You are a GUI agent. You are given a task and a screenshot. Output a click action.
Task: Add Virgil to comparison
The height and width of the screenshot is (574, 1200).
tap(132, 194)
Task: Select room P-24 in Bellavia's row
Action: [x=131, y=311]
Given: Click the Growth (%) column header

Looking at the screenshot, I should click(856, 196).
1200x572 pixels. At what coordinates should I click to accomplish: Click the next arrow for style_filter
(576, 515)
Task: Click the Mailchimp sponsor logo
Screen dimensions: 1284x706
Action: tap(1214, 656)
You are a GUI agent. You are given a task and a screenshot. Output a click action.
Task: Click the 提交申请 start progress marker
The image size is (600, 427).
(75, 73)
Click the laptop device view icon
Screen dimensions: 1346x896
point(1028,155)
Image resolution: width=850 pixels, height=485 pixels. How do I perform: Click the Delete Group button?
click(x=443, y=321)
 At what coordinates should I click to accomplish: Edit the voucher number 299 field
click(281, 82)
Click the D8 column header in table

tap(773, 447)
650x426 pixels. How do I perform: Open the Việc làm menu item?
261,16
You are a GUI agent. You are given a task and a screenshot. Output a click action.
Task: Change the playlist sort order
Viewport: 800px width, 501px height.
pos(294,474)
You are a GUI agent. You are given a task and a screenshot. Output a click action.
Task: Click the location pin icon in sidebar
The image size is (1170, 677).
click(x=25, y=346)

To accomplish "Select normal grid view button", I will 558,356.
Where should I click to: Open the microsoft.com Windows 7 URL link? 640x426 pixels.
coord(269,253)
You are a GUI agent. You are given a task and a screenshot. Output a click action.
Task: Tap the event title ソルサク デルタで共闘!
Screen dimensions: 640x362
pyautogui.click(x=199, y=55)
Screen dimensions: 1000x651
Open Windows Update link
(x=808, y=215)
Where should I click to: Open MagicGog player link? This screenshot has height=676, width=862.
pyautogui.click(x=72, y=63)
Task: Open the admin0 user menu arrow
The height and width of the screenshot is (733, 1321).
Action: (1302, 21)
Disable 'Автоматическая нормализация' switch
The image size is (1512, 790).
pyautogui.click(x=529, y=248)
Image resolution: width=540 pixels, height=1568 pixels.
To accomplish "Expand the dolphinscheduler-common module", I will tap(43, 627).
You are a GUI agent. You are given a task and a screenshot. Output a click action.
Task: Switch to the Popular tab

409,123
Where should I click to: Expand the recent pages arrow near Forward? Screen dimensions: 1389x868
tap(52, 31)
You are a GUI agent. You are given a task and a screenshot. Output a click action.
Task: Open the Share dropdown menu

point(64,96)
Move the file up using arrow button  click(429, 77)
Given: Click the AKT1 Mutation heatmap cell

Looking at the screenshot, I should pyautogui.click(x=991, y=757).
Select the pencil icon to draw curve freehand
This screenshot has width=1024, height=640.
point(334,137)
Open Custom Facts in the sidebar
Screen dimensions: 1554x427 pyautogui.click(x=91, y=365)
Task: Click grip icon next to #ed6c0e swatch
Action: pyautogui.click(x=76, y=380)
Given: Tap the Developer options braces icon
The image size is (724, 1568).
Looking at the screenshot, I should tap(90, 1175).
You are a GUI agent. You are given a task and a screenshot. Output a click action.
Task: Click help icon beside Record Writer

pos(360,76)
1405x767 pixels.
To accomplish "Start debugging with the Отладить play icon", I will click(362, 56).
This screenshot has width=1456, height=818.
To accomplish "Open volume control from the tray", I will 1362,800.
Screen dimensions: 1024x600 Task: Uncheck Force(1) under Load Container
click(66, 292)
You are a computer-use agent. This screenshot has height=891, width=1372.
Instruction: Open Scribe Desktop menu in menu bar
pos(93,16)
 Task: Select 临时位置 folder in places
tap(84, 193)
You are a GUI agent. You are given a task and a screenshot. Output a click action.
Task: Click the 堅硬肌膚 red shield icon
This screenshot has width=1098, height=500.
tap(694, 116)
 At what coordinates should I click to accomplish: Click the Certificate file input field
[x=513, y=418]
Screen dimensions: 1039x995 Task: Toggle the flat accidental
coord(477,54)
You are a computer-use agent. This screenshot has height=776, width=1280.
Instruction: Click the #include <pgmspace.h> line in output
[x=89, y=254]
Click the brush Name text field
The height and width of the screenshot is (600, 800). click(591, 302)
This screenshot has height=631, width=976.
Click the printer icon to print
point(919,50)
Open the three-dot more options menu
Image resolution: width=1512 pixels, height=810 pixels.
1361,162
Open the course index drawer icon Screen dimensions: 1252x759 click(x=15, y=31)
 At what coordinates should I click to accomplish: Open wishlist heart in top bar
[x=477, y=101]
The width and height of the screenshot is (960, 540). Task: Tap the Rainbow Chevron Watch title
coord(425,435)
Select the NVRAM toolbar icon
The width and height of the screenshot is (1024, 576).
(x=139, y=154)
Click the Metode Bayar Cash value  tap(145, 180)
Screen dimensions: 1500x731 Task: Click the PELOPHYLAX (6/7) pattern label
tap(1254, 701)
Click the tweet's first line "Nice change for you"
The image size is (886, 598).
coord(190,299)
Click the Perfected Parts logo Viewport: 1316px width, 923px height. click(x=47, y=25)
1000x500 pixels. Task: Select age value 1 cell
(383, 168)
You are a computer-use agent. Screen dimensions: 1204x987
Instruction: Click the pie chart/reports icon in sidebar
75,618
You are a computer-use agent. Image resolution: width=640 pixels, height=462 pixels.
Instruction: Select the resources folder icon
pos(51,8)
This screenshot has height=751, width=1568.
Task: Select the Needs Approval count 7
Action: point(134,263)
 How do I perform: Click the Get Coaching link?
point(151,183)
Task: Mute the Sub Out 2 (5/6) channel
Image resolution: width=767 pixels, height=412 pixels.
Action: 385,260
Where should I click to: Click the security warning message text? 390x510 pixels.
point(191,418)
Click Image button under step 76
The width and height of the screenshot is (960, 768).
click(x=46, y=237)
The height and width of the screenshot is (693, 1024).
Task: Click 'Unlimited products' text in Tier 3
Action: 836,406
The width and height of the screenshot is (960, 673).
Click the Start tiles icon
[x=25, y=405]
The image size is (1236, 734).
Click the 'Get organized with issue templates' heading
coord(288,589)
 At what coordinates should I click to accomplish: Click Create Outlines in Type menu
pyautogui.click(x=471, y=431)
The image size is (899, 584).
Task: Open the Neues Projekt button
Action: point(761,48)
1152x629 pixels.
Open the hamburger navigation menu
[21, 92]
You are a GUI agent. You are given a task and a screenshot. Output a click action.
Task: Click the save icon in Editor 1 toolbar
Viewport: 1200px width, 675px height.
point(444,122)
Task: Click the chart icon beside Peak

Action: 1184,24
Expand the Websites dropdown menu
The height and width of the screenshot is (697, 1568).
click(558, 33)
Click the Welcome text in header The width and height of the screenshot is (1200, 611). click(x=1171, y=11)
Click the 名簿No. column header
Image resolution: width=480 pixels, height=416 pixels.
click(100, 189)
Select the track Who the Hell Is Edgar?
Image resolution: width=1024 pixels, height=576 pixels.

● EXERCISE BRIEF:
Using the listing above, gather each line that holds the string "logo" and copy it.

● OUTPUT OF THE EXERCISE:
Task: Click the Mailchimp sponsor logo
Click the Perfected Parts logo Viewport: 1316px width, 923px height. click(x=47, y=25)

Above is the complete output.